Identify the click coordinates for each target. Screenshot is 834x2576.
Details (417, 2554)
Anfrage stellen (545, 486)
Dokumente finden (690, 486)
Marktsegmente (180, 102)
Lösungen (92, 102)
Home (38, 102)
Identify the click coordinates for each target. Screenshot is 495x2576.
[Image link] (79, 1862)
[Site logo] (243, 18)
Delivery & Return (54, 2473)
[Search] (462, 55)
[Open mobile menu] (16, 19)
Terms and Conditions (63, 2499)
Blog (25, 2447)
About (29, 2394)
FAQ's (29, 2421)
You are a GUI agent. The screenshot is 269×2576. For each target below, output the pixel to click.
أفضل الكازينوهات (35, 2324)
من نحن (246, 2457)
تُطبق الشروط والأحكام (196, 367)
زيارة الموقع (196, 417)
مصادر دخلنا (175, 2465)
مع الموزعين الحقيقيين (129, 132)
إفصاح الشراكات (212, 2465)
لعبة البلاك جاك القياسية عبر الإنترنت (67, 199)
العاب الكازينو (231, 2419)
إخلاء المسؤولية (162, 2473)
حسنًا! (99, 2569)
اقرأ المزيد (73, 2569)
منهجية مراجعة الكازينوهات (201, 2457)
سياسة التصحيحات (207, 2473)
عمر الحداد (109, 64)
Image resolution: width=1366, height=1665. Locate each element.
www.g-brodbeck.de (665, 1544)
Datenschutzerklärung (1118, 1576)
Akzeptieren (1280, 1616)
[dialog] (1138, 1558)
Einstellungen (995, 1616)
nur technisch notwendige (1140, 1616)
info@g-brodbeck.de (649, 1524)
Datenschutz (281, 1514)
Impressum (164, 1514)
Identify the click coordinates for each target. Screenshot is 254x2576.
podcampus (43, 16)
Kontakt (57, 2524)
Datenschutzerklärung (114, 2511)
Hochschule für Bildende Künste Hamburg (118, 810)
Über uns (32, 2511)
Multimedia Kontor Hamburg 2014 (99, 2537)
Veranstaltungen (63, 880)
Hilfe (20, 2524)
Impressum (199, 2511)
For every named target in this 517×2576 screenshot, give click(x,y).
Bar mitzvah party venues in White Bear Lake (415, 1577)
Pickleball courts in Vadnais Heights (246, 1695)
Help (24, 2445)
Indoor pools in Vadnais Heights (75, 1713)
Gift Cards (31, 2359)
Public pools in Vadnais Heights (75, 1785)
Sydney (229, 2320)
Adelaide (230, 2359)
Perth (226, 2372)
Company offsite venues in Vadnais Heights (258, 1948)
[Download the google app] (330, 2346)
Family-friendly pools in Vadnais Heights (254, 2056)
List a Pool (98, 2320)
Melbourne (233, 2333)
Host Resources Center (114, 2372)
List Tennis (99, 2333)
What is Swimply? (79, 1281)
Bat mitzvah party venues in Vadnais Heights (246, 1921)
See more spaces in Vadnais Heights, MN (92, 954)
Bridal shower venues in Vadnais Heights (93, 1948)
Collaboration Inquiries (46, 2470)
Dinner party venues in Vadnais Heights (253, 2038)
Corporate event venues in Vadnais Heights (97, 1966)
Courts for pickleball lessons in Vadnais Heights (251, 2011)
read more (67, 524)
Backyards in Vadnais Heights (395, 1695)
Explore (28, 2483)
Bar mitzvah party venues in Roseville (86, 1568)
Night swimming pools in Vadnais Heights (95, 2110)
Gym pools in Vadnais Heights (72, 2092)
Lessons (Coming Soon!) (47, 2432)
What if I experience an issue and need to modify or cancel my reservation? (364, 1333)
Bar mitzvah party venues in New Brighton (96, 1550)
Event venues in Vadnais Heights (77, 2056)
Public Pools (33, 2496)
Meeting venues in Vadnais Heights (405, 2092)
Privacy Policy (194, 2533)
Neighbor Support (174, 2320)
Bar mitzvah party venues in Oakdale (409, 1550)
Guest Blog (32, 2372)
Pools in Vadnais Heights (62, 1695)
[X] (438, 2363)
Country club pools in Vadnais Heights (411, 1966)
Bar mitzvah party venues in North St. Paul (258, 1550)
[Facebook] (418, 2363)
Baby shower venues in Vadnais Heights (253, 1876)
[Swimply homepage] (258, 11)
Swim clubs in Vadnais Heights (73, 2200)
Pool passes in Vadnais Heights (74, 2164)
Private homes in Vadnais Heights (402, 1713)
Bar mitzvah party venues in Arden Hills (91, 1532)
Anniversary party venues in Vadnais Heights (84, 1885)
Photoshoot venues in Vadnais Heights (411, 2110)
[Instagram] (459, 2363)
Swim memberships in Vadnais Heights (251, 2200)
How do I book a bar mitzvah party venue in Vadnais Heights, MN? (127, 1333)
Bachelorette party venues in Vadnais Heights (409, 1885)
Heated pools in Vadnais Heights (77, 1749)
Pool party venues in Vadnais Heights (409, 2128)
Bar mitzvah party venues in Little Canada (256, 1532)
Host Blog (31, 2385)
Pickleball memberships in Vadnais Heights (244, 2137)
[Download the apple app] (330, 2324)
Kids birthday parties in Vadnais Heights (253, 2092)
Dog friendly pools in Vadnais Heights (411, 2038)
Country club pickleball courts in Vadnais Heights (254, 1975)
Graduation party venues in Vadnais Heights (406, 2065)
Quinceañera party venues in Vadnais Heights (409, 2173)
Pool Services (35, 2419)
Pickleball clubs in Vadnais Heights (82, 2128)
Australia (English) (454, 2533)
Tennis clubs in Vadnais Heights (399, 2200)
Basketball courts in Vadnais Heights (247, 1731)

Brief
Retype exactly, and only, the lines above from the one where "Impressum (199, 2511)" occurs up to and including the one where "Lessons (Coming Soon!) (47, 2432)" occurs.

Task answer
Impressum (199, 2511)
For every named target in this 517×2576 screenshot, give click(x,y).
Bar mitzvah party venues in White Bear Lake (415, 1577)
Pickleball courts in Vadnais Heights (246, 1695)
Help (24, 2445)
Indoor pools in Vadnais Heights (75, 1713)
Gift Cards (31, 2359)
Public pools in Vadnais Heights (75, 1785)
Sydney (229, 2320)
Adelaide (230, 2359)
Perth (226, 2372)
Company offsite venues in Vadnais Heights (258, 1948)
[Download the google app] (330, 2346)
Family-friendly pools in Vadnais Heights (254, 2056)
List a Pool (98, 2320)
Melbourne (233, 2333)
Host Resources Center (114, 2372)
List Tennis (99, 2333)
What is Swimply? (79, 1281)
Bat mitzvah party venues in Vadnais Heights (246, 1921)
See more spaces in Vadnais Heights, MN (92, 954)
Bridal shower venues in Vadnais Heights (93, 1948)
Collaboration Inquiries (46, 2470)
Dinner party venues in Vadnais Heights (253, 2038)
Corporate event venues in Vadnais Heights (97, 1966)
Courts for pickleball lessons in Vadnais Heights (251, 2011)
read more (67, 524)
Backyards in Vadnais Heights (395, 1695)
Explore (28, 2483)
Bar mitzvah party venues in Roseville (86, 1568)
Night swimming pools in Vadnais Heights (95, 2110)
Gym pools in Vadnais Heights (72, 2092)
Lessons (Coming Soon!) (47, 2432)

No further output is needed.